Te invito hoy a abrir tu corazón a esta hermosa realidad y a dar un paso de fe. Permitir que el Señor ilumine tus tinieblas no solo alivia tus penas presentes, sino que transforma tu perspectiva de la vida, llenándote de una felicidad auténtica y duradera. Al confiar en su infinito bien, podemos caminar con la certeza y el consuelo de que nos espera una corona en el cielo. Esta promesa eterna nos asegura que nuestro destino final está resguardado en su amor, permitiéndonos vivir el presente con gozo, sabiendo que cada dificultad es temporal.
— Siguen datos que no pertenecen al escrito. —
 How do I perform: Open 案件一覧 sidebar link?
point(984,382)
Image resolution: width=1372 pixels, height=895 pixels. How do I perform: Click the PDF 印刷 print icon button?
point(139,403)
Finalmente, recuerda que no estás solo en tu caminar diario; tienes a tu lado al amigo ideal. En los momentos de prueba, puedes confiarle tus horas más tristes con la total seguridad de que serás escuchado con ternura. Él es un Dios tan cercano y personal que sonríe con tus triunfos y se conmueve profundamente, incluso hasta las lágrimas, cuando alguien decide apartarse de su sendero de amor. Hoy, el Señor te invita a estrechar ese lazo de amistad, a descansar en su regazo y a dejar que su presencia guíe cada uno de tus pasos hacia una vida verdaderamente feliz.